There are only two types of football manager, the famous line says, those who have been sacked and those who are about to be sacked.
Add to that is a rare third type of manager who calls time on himself.
In that gravity-defying list is Jurgen Klopp who has left Liverpool after nine years with a Premier League, Champions League and five other cups.
He is an astonishingly good communicator but what makes him so good?
I thought I’d look at two set piece pieces of communication that bookend his time at Anfield. His first press conference and the Instagram post he made before leaving.
In football, there are three key audiences for a manager. The fans, the players and the board of directors. Perhaps uniquely, so much internal communications at a football club is done publicly. Tony Pulis was a master at this.
The start: the first press conference
The new manager press conference is one of the traditions of football. An introduction to the new man at the wheel and a mix of easy and hard questions. Brian Clough used to talk about making all the hard decisions in the first three months because that’s when you are most powerful.
Let’s look at what Jurgen Klopp said in his first press conference.

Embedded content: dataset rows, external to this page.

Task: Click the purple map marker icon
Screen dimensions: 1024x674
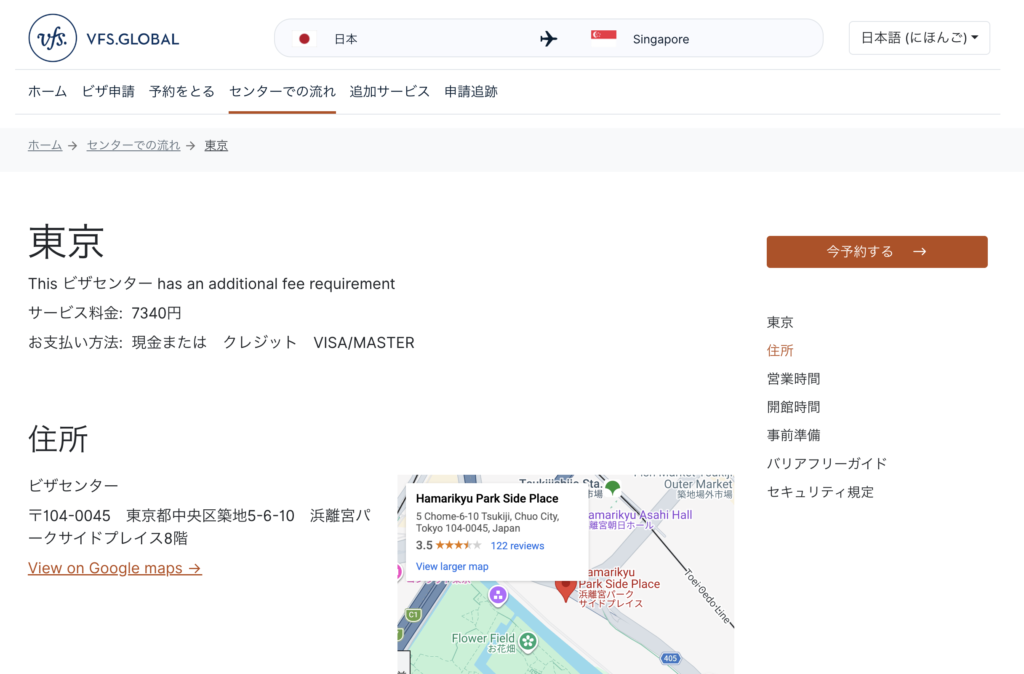Action: tap(498, 595)
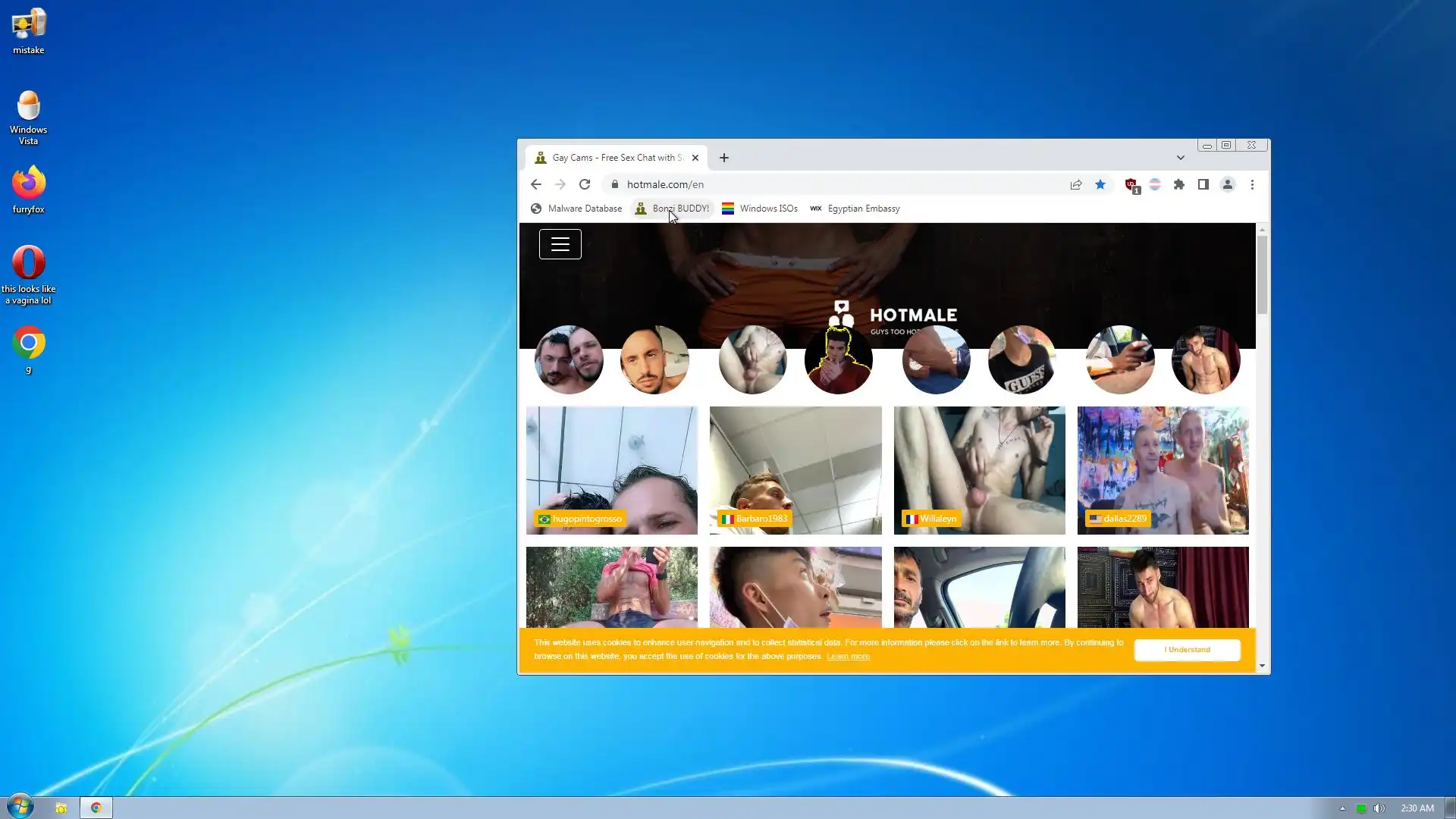Expand the tab search chevron

pyautogui.click(x=1181, y=158)
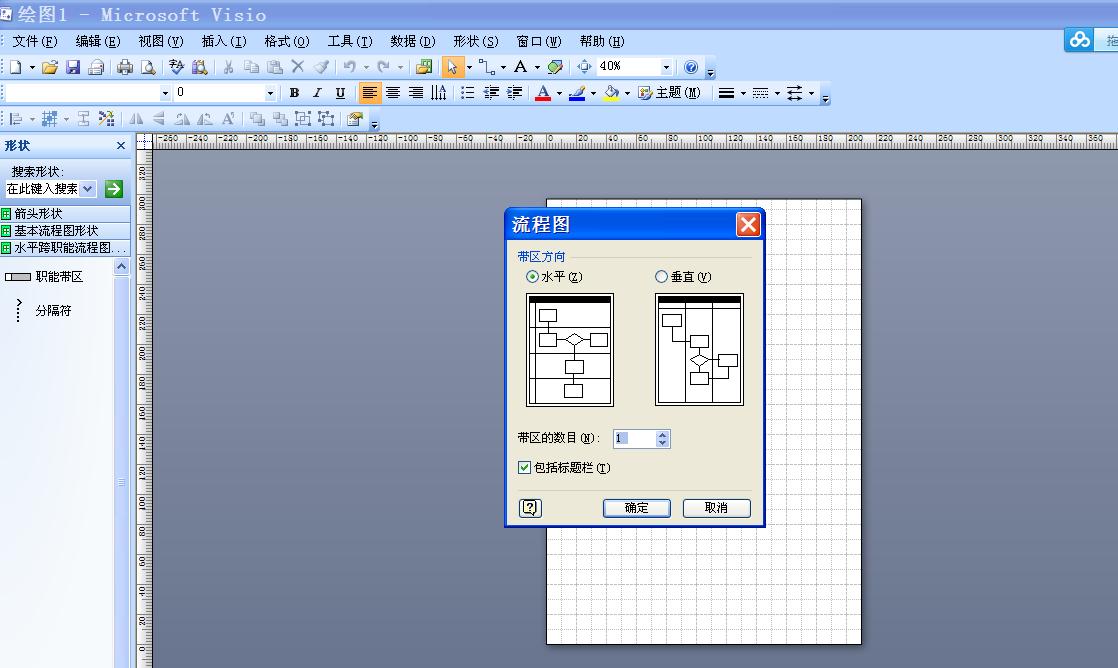Select the 水平 band orientation option
The height and width of the screenshot is (668, 1118).
(x=533, y=277)
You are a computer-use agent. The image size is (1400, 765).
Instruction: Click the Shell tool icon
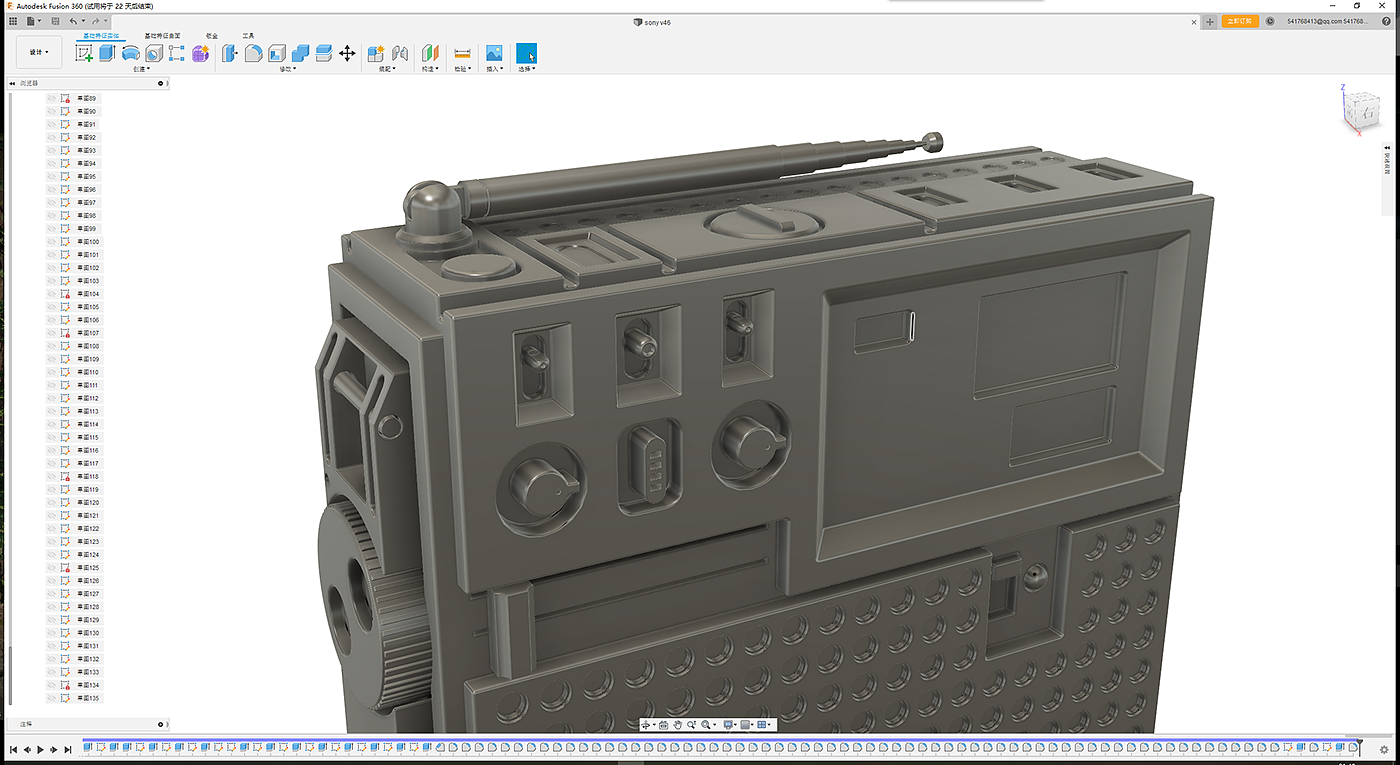277,53
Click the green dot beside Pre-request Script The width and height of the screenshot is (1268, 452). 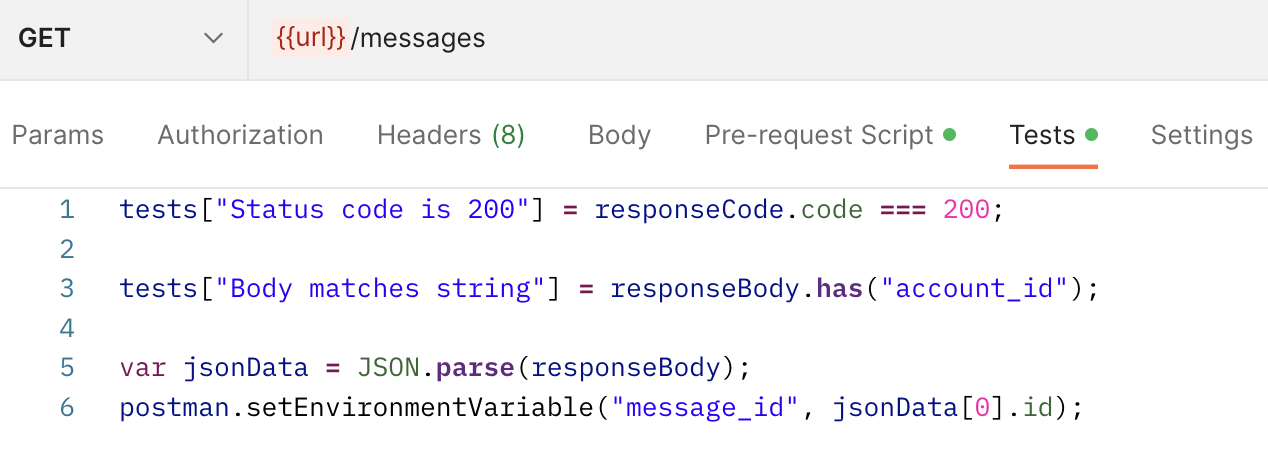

“I’m not a genius. I don’t know more than the rest of the world. I need other people to get perfect information,” straight away he was calling from help from those inside the club.
“It’s important that the player feels the difference from now on. They have to think they can reach the expectations. You have to change from doubter to believer,” he addressed the players.
“It is the biggest honour I can imagine. It is one of the biggest clubs in the world. It is a good moment to come here. How the people live football here. It is not a normal club it is a special club,” straight away identifying the fans.
“I’m a football romantic. I love all the stories and the histories. Anfield is one of the best places in the football world I thought about how it would be. We start to play emotional football. That’s important at Anfield, it has to work together,” he was sealing the deal with fans and those who love the club.
Merseyside is an emotional city. My Mum was from Liverpool, so I know this. It is also a city where community is at the heart. You work for each other not for yourself. Their club anthem ‘You’ll Never Walk Alone’ underlines this.
A Hillsborough disaster campaigner described their fight for justice as ‘they picked on the wrong city.’ It points to the emotion and working together to support in adversity as well as success.
“I’m the normal one. I was an average player, I was a trainer at a special club in Germany,” in perhaps his most famous line.
Football clubs are weird. Some managers fit and some don’t. I was a student on Tyneside when Kevin Keegan first became Newcastle United manager. His success was built on football knowledge plus the foundation of knowing how the fans thought. They were passionate and wanted a fighting spirit.
Barcelona’s slogan is ‘more than a club,’ because it represents Catalonia.
Same for Newcastle United and Tyneside.
Keegan got this. Others haven’t.
The end: The Instagram post
It’s telling that one of his last pieces of communication was an Instagram post on a freshly created @kloppo account. He wanted to create an account to stay in touch, he said, and gained more than a million subscribers in less than 24-hours.
He shot the video as a selfie alone in his office overlooking the training ground surrounded by boxes of things he was moving out.
“So, here I am. Last day in the office. Last session done. It was kind of strange, I would say. A few coaches got emotional. I didn’t. I told myself ‘tomorrow is a game and then it is holiday.’
“Obviously, I decide what I think until I get overwhelmed tomorrow. So, I will leave this place today which is… an interesting experience I would say.”
There is a pause as he dwells on the emotion of leaving Liverpool.
“Aye, aye, aye, aye, aye… See you tomorrow.”
The audience is primarily those who love Liverpool. He addresses those inside the club but makes it far wider. It’s the merging of the audiences here that’s most powerful. The fans and the players and the board are as one.
He sets up the game ahead beautifully. He hints at bigger emotions and a bigger message but first there is a football match to play and a job to be done.
Without him knowing it, Klopp has actually mimicked an earlier Liverpool manager in his pioneering use of communications channels. When he was starting out as a manager at Carlisle United in the 1950s Bill Shankly would use the tannoy to address the crowd to tell them what his plans were.
For all Jurgen’s Klopp’s communications skills, it’s important to say that he also needed a football brain and an ability to communicate to his players and coaches what he wanted.
The announcement of his departure three months before the event was made by an emotional video.
His last days was a full on communications campaign from long form interview on the club’s YouTube and Facebook to a letter to fans in the Liverpool Echo a last press conference and of course programme notes.
In his first press conference he spoke about the stories, the histories and the emotion of playing at Anfield and now it has come full circle and he is part of those legends.
If you can learn anything from Jurgen Klopp it’s the emotion and the story telling.